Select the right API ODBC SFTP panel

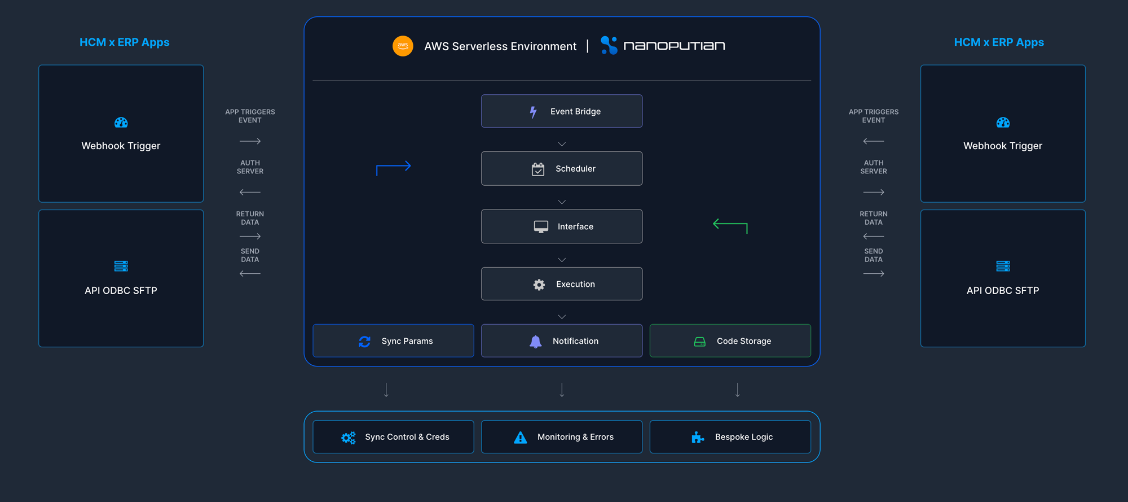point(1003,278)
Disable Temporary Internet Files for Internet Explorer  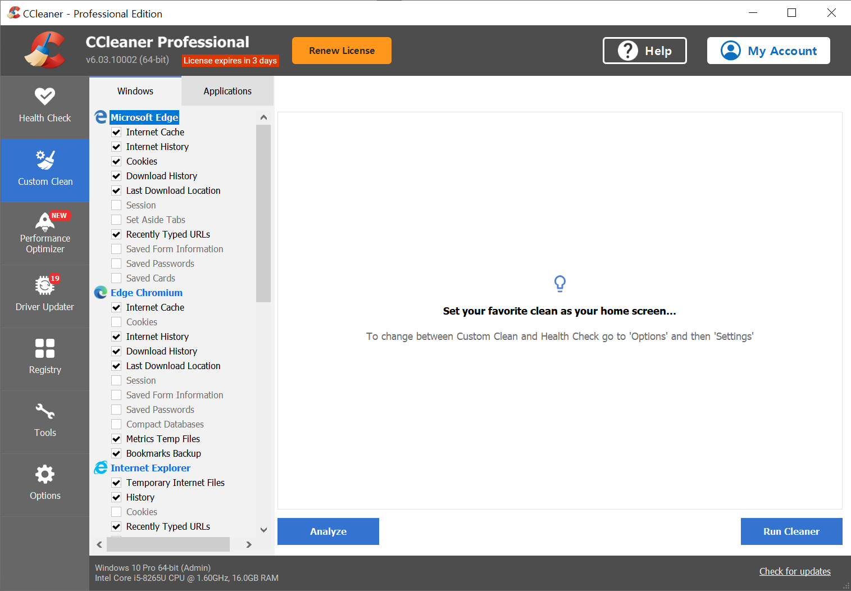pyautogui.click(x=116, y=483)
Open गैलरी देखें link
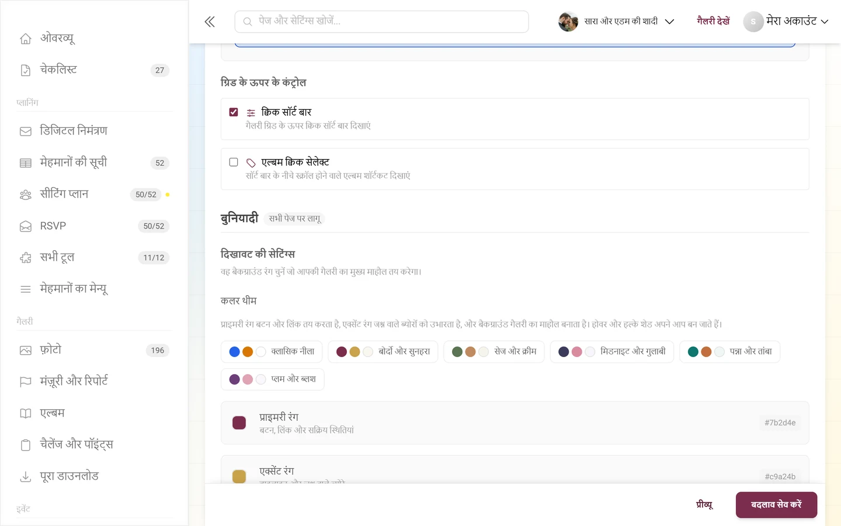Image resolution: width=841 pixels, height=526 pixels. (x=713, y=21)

* * *

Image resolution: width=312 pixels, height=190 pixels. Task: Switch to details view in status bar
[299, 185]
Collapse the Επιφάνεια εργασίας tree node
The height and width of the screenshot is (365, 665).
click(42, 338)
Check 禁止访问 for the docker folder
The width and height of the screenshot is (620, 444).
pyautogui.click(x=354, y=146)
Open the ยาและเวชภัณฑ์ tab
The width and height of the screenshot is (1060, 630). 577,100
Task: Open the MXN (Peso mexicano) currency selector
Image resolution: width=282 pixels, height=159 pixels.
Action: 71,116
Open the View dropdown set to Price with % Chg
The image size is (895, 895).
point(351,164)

INSTRUCTIONS TO FOLLOW:
Count the lines of the material above that contain the word "screenshot". Reply with the number only.

ANSWER TO THE PROBLEM:
3